Yeşil Pazarlama

Kavram Şehir ve Bölge Planlama

Amerikan Pazarlama Birliği’nin 1975 yılında düzenlendiği ekolojik pazarlama seminerinde ilk kez gündeme alınarak ortaya çıktı. Bu kapsamda tüketici talep ve ihtiyaçlarına cevap verilirken doğal çevreye verilebilecek hasarın minimum seviyede tutulması önemsenmelidir. Yeşil pazarlama için birincil önemdeki konu pazarlanan ürünün her açıdan yeşil olarak nitelendirilmesidir.
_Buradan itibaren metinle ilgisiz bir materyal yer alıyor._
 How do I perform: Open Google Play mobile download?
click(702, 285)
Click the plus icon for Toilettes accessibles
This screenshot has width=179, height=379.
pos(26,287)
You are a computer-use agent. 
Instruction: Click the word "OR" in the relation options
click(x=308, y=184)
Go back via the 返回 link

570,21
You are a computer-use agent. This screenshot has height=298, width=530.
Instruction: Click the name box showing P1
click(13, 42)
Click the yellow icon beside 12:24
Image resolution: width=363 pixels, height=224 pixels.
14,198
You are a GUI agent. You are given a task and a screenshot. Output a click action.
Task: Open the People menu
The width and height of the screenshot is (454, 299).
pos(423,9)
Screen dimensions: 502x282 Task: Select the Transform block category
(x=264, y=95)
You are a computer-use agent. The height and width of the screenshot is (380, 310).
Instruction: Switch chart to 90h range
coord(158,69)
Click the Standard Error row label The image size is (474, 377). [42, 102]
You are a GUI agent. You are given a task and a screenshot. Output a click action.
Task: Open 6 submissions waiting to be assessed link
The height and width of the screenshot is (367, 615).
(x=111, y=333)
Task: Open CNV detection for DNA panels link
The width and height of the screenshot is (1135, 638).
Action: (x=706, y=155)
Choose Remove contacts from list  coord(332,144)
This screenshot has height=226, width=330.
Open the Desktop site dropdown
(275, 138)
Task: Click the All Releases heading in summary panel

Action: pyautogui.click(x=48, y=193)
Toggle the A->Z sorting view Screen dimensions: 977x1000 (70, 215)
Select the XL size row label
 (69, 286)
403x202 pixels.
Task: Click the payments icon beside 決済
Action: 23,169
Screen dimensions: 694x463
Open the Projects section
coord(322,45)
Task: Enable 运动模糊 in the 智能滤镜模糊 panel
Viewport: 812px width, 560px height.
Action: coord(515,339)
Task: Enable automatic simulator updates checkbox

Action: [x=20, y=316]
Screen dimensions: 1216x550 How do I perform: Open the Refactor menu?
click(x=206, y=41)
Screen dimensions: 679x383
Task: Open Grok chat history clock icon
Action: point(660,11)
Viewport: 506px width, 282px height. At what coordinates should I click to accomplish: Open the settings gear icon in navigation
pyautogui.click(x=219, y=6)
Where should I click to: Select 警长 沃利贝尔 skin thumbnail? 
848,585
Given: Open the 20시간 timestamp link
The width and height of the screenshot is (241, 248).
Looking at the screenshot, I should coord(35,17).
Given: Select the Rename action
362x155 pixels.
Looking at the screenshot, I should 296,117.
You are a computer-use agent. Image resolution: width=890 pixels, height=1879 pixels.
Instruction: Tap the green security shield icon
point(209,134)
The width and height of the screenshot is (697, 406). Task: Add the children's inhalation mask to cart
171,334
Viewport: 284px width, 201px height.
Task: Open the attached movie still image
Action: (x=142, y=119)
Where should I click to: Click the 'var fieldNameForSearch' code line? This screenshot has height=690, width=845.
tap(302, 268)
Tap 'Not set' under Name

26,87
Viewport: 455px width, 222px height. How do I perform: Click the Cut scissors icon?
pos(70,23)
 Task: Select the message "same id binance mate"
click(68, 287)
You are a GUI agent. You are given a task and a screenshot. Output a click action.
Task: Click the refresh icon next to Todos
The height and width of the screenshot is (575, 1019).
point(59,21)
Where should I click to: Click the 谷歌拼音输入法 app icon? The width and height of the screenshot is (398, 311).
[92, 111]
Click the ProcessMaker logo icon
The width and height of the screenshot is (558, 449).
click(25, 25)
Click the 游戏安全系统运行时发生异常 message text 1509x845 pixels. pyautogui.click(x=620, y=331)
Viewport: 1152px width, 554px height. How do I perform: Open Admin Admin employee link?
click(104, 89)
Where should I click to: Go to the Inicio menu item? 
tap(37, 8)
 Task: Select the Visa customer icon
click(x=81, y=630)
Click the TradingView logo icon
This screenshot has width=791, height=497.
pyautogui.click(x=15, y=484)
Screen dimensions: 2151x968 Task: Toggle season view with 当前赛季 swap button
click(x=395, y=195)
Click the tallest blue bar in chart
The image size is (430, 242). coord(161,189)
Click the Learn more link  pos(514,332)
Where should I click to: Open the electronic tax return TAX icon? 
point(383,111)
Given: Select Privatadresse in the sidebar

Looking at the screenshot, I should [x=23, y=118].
Yeşil pazarlama; toplum ile tüketici gereksinimlerini öngörme, beklentilerini karşılama için uzun vadede kazanç ve kârlılığı göz önünde bulundurarak sorumlu olmayı benimsemiş iş idaresi, işletme projesi sürecidir. 1970 ve 1980’li yıllarda çevreci tüketicileri tanımak için araştırmalarda bulunularak çevresel tüketim kalıpları değerlendirildi. Özellikle 2000’li yıllarla birlikte yeşil pazarlama, yeşil üretim, yeşil hizmet konusunda dünya çapında kuruluşların, işletmelerin ve kamuoyunun çalışmaları arttı.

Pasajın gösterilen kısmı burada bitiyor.